Input material ->

--

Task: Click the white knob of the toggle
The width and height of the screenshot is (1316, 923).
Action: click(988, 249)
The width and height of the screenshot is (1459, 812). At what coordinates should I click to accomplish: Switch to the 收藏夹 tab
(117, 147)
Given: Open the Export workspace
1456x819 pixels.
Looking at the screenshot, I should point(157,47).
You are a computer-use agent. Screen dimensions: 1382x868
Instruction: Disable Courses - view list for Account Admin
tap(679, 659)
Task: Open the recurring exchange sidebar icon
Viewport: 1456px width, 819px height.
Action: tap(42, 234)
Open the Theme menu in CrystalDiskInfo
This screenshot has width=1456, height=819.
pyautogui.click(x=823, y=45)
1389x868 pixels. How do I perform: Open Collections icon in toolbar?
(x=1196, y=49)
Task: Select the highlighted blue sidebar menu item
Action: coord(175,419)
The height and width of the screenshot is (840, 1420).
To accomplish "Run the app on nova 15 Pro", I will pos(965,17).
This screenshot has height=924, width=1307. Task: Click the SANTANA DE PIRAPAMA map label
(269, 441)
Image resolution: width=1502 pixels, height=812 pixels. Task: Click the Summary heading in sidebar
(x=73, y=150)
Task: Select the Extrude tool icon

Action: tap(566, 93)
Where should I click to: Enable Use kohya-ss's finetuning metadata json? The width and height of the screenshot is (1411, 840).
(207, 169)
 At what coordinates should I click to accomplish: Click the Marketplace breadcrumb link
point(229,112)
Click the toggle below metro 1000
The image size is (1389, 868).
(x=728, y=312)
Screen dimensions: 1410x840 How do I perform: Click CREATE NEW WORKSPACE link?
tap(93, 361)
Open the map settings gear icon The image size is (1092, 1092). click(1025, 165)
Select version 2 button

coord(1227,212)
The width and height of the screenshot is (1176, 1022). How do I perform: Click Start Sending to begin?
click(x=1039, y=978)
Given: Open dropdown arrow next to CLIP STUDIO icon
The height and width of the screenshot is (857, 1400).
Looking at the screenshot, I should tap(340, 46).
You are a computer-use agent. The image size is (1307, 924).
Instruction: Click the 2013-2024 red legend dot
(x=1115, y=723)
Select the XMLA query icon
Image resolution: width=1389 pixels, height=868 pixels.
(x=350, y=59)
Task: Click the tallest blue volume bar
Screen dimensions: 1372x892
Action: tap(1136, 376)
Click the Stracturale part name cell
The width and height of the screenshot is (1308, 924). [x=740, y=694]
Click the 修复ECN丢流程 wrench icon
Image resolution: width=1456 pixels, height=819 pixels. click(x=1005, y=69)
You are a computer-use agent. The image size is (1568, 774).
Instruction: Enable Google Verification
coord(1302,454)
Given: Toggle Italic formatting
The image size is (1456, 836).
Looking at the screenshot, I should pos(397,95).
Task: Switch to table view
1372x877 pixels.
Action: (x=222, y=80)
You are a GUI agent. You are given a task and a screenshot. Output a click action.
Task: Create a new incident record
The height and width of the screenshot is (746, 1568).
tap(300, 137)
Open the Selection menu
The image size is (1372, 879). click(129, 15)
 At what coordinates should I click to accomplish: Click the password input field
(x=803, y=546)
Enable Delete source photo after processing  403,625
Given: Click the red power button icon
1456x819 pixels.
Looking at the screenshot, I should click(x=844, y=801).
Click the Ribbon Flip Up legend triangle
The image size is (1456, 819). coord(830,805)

--

What you need to do -> Copy the lines above exactly, beginning at the line that has "Screen dimensions: 1410x840" and stopping after the line that has "Given: Open dropdown", and omit the rest.

Worked solution ->
Screen dimensions: 1410x840 How do I perform: Click CREATE NEW WORKSPACE link?
tap(93, 361)
Open the map settings gear icon The image size is (1092, 1092). click(1025, 165)
Select version 2 button

coord(1227,212)
The width and height of the screenshot is (1176, 1022). How do I perform: Click Start Sending to begin?
click(x=1039, y=978)
Given: Open dropdown arrow next to CLIP STUDIO icon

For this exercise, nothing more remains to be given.